▶ **Data for the task**
◆ ◆ ◆

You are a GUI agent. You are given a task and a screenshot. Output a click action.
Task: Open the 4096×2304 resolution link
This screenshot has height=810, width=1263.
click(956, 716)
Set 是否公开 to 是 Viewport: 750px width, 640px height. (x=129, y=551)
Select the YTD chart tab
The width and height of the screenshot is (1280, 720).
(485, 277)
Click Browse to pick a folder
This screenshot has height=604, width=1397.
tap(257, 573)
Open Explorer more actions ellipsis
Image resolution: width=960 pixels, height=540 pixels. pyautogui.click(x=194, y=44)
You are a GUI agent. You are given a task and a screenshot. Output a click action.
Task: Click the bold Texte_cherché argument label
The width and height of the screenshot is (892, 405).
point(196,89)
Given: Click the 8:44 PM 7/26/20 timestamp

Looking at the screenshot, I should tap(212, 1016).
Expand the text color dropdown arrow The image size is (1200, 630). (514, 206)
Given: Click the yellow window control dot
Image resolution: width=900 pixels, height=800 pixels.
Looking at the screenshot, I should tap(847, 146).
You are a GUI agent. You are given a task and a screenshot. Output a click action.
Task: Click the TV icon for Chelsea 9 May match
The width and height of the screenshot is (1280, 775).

◆ ◆ ◆

▶ **Try it**
I would like you to restate word for word the lines from the one with "Given: Click the yellow window control dot" through the last line of the material above, and only those.

▶ **Task response**
Given: Click the yellow window control dot
Image resolution: width=900 pixels, height=800 pixels.
Looking at the screenshot, I should tap(847, 146).
You are a GUI agent. You are given a task and a screenshot. Output a click action.
Task: Click the TV icon for Chelsea 9 May match
The width and height of the screenshot is (1280, 775).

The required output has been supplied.